Young men. Young brothers. Young friends. Young Cons. A shattering
exposé on the sometimes exhilarating, sometimes terrifying world
of the confidence game, Young Cons follows two con men as they
practice their trade on unsuspecting marks.
(Available on Your Hi-Class DVD Vol. 1)
Spanked: The Ron Friendly Story
(2002, Col. MiniDV, 25 min.)
Starring: Eric Digras, Daniel Perlmutter, Seth W. Owen, Mark Slutsky,
Jenna Wright, Louis Rastelli.
Music by: Jesse Levine
“The job of the artist is always to deepen the mystery.”
Francis Bacon
“Why do you try to understand art? Do you understand the song of
a bird?”
Pablo Picasso
Looking
at the life and work of Ron Friendly, the groundbreaking Montreal performance
artist, we always maintain the sensation that we are being looked back
at, being observed and probed by the scorching gaze of that most impenetrable
of artists. For the paradox is this: as an observer Friendly was nonpareil,
and even his most minor works reveal the eye of a man who saw through
convention, through social mores, through even the anagrammatic constructs
of science itself. But as a subject himself—aha! there lies the
conundrum. For to look at Friendly is to see oneself reflected right back,
flaws and all, in the shimmering mirror of this man who was above all
a cipher.
And that, in the end, is what keeps me coming back, almost obsessively,
to Spanked: The Ron Friendly Story. More than any other critical
reading of his work or puffed-out biography, Spanked reveals the man inasmuch
as he ever could be revealed: as the product of our imaginings and fantasies,
a mythical dreamchild with a soul woven from the deepest reaches of our
collective experience. He may never return to us; but as long as we own
the value-priced Your Hi-Class DVD Vol. 1, as long
as we purchase additional copies for friends, family, and lovers, Ron
Friendly will remain an inexorable part of our lives. —Andrew
Handy
WINNER: BEST SHORT FILM, BEST SCREENPLAY, The Nickel
Independent Film Festival, St. John’s, Nfld, 2003.
(Available on Your Hi-Class DVD Vol. 1)
Horror
When
The Hippies Get Killed (1998, Col. Video, 6 min.)
Starring: Jessica Moss, Stephen Meinecke, Brenda Agnew-Iler, Eric Digras
Theme Song: The Moss Sisters.
Automatic Vaudeville's very first production, Hippies is the
terrifying tale of a group of pot-smoking long-hairs who spend a weekend
in the country only to find themselves getting killed off, one by one.
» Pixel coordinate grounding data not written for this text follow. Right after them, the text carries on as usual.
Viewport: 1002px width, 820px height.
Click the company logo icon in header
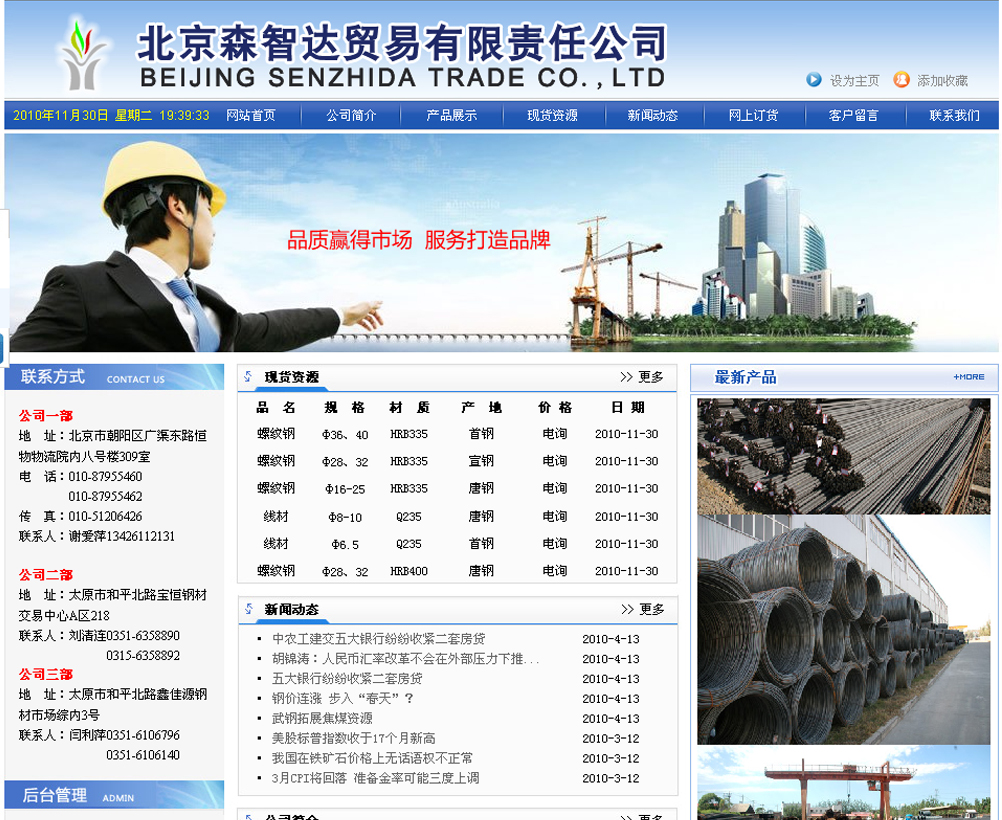pos(83,54)
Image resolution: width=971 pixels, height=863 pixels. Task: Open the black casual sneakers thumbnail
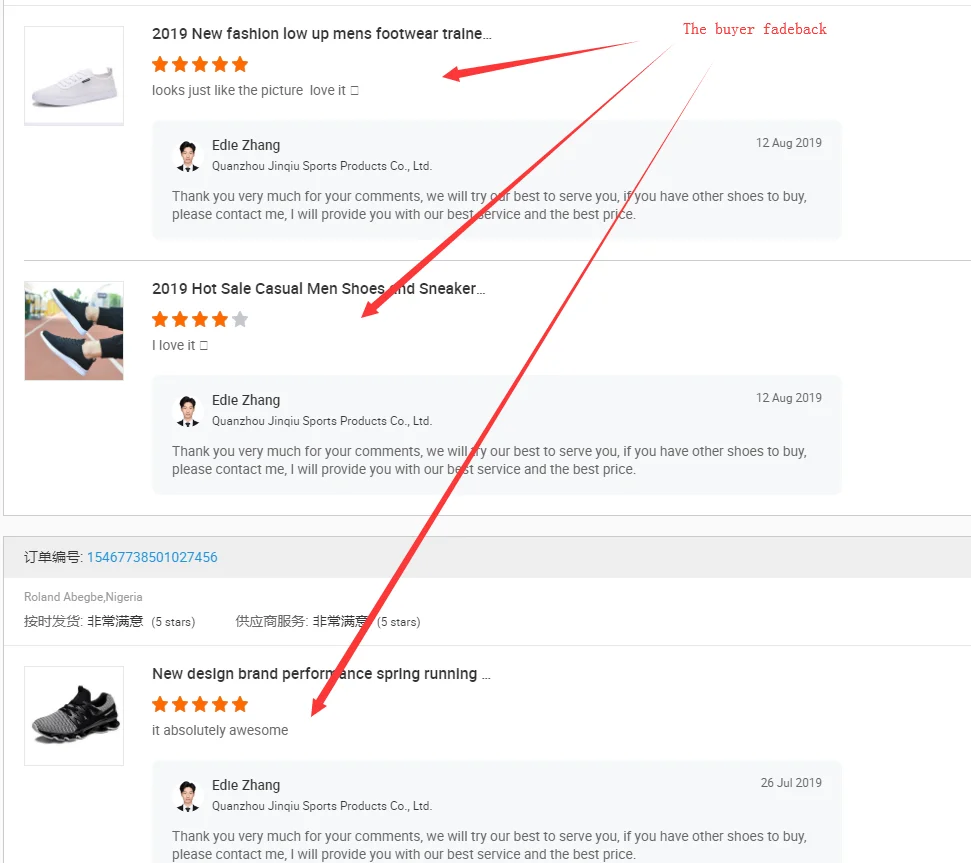(x=74, y=331)
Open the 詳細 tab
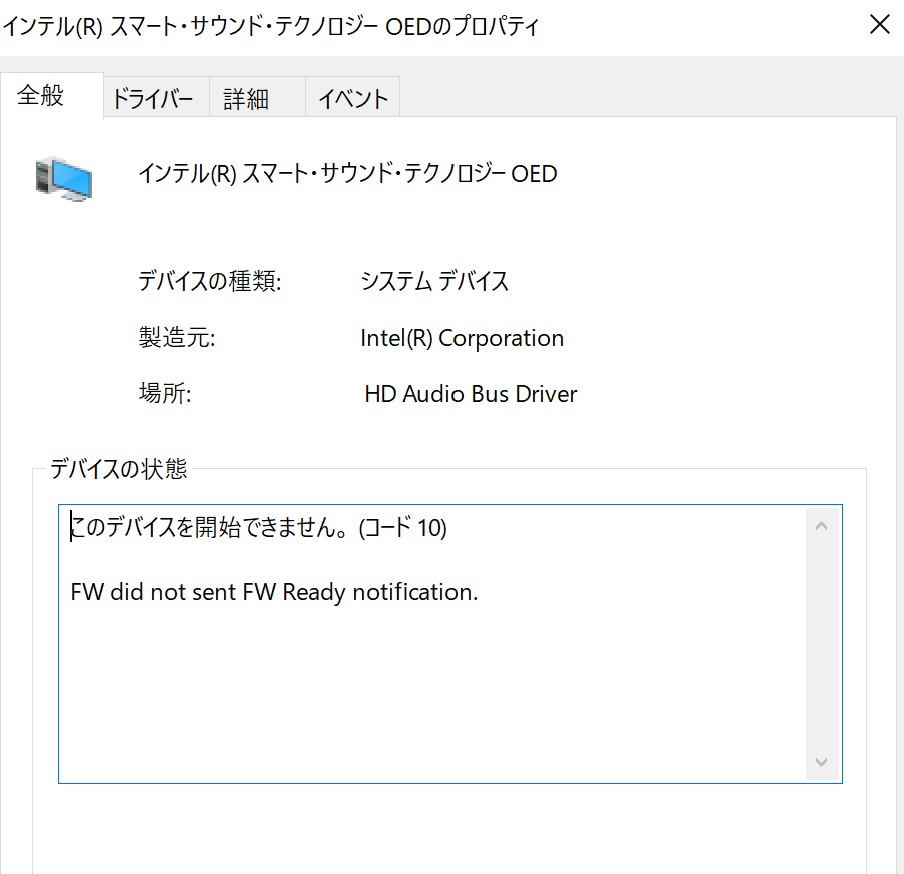The image size is (904, 874). point(246,97)
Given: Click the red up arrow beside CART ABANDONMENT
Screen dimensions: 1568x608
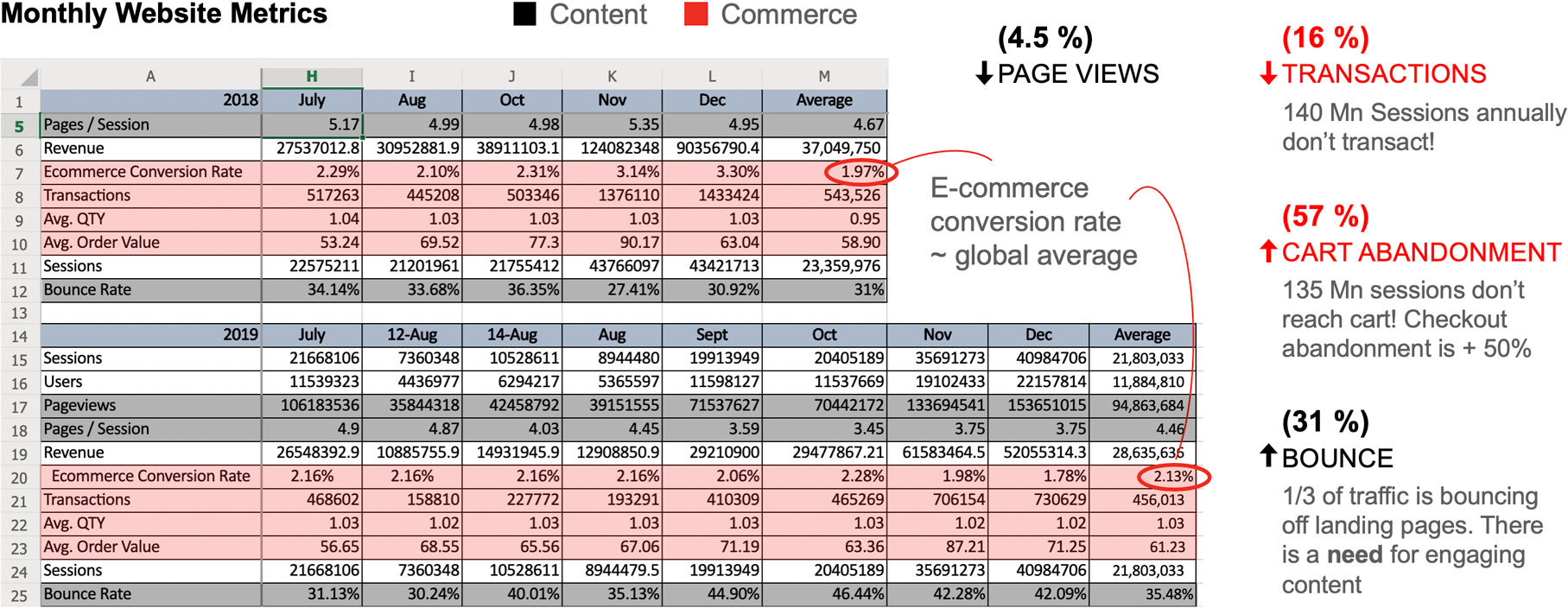Looking at the screenshot, I should tap(1267, 252).
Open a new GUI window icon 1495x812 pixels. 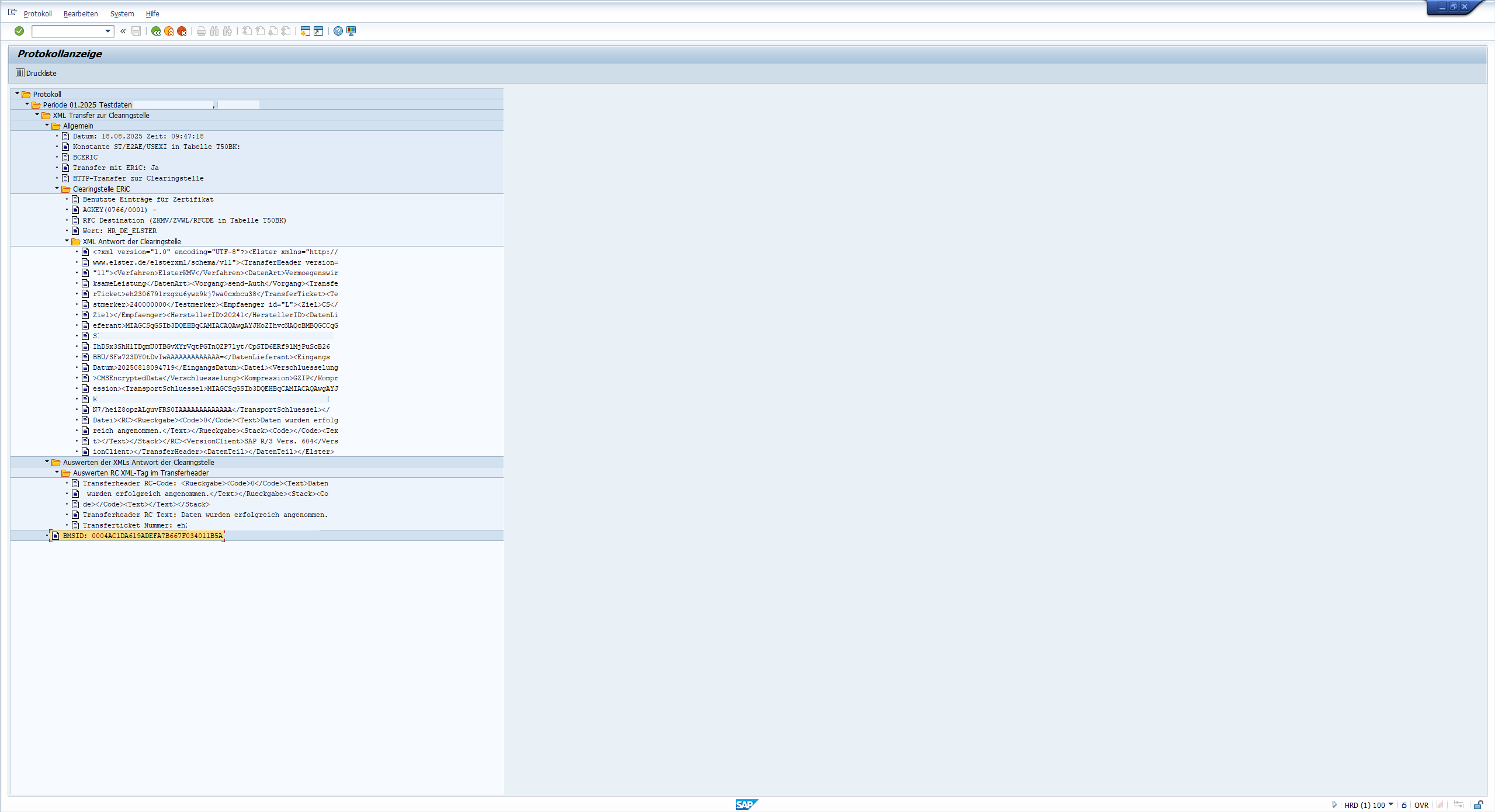305,31
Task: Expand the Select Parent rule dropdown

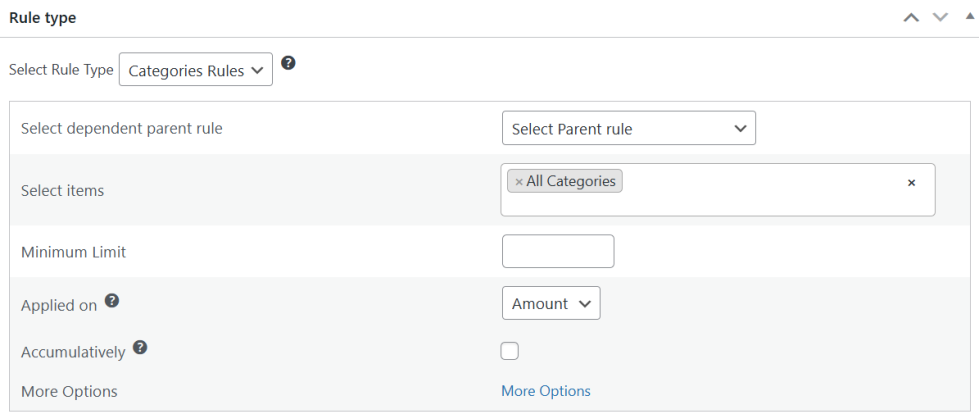Action: (628, 128)
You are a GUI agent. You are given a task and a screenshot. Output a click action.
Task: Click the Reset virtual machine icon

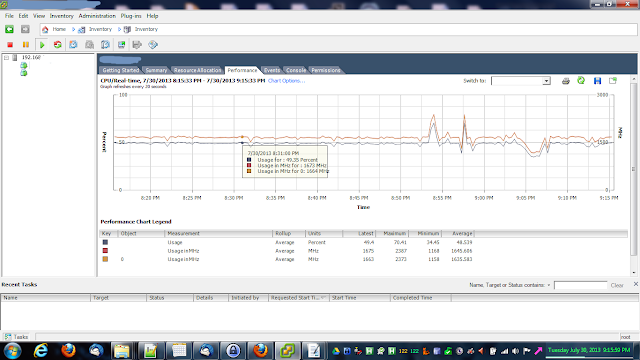pos(58,44)
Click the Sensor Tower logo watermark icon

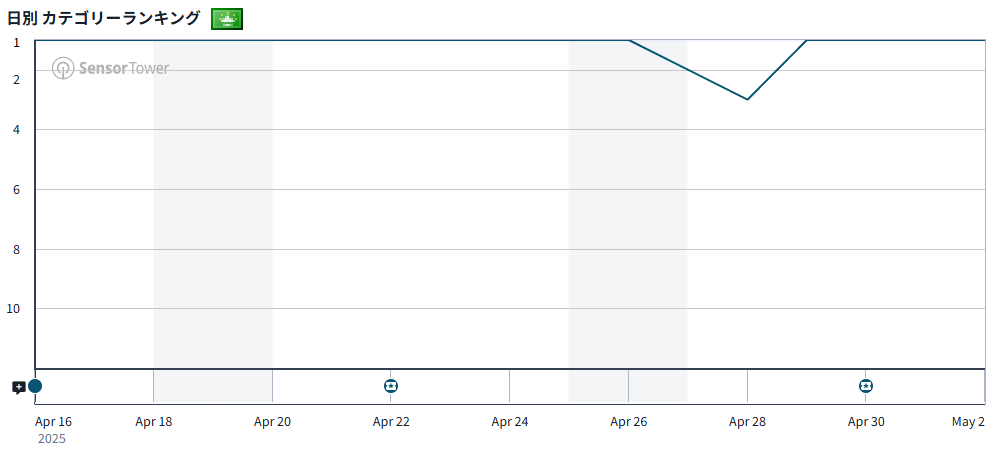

Could the killer be one of the local hicks, or does this film contain
a twist ending too sinister to even contemplate…? When the Hippies
Get Killed is a bold and brutal work of “naïve”
cinema, with a grainy, upsetting aesthetic reminiscent of classic redneck
shockers of the 1970s. With a haunting theme song by the sisters Moss.
The
Devil’s Tablet (2000, B&W, MiniDV, 22 min.)
dir: Daniel Perlmutter
Starrring: Andre Ethier, Laura Perlmutter, Jenna Wright & Benjamin
Phelan.
Music by: Nadia Moss
Who knows what evil lurks within us all? What monsters hide beneath our
thin layer of civility? These questions and more are answered in this
horrifying film. The Devil’s Tablet tells the story of
a young journalist (rocker extraordinaire Ethier, in a rare AVS appearance)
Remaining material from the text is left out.